━━ Record list
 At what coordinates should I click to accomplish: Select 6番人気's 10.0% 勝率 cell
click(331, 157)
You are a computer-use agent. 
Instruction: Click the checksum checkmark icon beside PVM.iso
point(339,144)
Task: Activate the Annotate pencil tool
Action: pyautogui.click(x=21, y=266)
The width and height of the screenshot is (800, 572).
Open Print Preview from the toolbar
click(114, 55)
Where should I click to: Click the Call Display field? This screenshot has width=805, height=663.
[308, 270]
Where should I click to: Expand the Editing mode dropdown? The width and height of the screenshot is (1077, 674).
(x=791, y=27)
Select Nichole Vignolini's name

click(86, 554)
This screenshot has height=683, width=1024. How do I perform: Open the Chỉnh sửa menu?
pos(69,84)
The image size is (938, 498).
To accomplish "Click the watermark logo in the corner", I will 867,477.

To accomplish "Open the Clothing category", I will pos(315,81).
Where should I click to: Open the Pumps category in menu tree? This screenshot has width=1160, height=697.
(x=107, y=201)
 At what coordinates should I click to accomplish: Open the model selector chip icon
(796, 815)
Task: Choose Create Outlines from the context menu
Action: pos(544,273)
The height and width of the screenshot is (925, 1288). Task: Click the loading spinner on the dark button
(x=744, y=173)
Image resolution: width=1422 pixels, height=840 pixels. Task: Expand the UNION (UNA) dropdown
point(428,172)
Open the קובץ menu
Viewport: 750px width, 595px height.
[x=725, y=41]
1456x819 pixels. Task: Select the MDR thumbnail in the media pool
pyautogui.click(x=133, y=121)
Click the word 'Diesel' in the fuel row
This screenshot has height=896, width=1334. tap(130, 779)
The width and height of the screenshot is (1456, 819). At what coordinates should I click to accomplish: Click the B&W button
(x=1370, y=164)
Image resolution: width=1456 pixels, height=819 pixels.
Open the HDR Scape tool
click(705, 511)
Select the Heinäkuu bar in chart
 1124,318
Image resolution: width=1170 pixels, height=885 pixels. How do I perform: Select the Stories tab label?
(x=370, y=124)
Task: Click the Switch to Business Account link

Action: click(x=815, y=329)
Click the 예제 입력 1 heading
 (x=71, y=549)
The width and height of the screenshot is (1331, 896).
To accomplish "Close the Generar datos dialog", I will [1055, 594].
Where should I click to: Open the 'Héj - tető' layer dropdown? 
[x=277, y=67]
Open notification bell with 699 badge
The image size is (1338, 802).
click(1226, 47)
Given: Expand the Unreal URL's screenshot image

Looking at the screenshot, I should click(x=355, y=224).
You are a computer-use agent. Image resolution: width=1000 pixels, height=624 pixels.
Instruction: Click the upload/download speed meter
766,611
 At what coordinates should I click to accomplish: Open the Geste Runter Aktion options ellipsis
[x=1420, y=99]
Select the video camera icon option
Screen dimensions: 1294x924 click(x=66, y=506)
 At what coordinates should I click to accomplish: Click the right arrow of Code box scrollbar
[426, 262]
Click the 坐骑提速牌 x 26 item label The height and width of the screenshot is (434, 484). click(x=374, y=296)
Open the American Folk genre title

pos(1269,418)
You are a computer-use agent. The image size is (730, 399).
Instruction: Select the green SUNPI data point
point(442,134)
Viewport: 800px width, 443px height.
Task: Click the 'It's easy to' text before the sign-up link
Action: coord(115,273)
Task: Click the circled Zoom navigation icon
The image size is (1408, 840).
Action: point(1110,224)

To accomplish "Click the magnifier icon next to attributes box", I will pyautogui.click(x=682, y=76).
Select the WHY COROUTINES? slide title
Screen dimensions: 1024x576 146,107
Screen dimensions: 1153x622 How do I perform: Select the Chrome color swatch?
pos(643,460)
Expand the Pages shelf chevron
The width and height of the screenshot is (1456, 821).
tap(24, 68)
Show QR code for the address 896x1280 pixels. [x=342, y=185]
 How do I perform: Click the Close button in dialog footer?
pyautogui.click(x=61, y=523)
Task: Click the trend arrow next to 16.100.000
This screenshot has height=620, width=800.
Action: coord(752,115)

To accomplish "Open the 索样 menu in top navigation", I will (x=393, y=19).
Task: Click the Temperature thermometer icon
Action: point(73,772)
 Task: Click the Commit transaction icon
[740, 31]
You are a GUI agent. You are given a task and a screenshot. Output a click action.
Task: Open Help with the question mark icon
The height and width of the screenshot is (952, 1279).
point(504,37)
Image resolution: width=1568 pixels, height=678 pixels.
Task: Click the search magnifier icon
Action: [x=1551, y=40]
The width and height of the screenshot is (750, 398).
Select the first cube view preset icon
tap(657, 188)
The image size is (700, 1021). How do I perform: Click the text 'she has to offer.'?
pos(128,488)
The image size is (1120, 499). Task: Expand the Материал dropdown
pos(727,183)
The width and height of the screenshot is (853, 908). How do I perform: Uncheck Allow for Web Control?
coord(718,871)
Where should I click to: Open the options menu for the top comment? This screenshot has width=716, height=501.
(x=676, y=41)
━━━━
▶ Do this
Convert the lines into a Markdown table with the columns Row and Line, omitting blank lines. Begin at the line that contains "The width and height of the screenshot is (750, 398)." and continue through the end of the records.

▶ Output for this task
| Row | Line |
|---|---|
| 1 | The width and height of the screenshot is (750, 398). |
| 2 | Select the first cube view preset icon |
| 3 | tap(657, 188) |
| 4 | The image size is (700, 1021). How do I perform: Click the text 'she has to offer.'? |
| 5 | pos(128,488) |
| 6 | The image size is (1120, 499). Task: Expand the Материал dropdown |
| 7 | pos(727,183) |
| 8 | The width and height of the screenshot is (853, 908). How do I perform: Uncheck Allow for Web Control? |
| 9 | coord(718,871) |
| 10 | Where should I click to: Open the options menu for the top comment? This screenshot has width=716, height=501. |
| 11 | (x=676, y=41) |